Top of Given information

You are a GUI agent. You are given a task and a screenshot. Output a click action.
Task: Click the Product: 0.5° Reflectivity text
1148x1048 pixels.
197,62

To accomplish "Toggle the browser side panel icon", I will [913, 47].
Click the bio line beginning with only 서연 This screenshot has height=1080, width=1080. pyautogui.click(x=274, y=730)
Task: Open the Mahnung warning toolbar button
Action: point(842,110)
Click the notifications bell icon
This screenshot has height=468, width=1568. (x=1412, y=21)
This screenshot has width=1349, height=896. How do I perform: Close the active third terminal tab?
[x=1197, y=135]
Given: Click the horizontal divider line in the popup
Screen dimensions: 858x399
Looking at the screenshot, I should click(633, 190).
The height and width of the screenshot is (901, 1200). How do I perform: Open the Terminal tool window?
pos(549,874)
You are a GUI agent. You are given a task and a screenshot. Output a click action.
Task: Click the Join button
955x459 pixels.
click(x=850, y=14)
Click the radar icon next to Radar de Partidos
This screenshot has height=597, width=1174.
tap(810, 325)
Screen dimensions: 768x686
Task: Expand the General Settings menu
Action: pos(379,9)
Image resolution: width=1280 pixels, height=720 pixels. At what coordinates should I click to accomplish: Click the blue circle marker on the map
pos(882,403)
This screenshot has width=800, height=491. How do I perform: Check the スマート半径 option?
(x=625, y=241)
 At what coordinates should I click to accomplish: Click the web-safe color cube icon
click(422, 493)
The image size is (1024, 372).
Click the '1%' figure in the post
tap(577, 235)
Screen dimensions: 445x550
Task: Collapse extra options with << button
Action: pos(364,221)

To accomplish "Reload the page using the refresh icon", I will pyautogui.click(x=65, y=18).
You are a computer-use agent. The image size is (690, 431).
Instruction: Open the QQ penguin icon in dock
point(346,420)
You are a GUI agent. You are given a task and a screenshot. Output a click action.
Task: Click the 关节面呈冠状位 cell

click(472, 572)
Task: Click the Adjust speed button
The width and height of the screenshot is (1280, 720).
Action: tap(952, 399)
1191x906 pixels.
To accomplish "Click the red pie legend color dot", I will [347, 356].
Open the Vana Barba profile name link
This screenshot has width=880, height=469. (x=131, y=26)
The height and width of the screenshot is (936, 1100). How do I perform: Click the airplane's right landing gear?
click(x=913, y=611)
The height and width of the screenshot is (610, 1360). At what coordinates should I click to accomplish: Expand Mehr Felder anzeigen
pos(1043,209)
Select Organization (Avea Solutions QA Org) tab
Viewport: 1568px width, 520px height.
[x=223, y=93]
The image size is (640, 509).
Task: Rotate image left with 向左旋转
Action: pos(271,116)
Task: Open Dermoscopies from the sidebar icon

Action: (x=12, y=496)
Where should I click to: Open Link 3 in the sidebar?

Bottom of Given information

> [The task]:
Some lines above contain the word "will". Copy each of them.

> [Task answer]:
To accomplish "Toggle the browser side panel icon", I will [913, 47].
To accomplish "Reload the page using the refresh icon", I will pyautogui.click(x=65, y=18).
To accomplish "Click the red pie legend color dot", I will [347, 356].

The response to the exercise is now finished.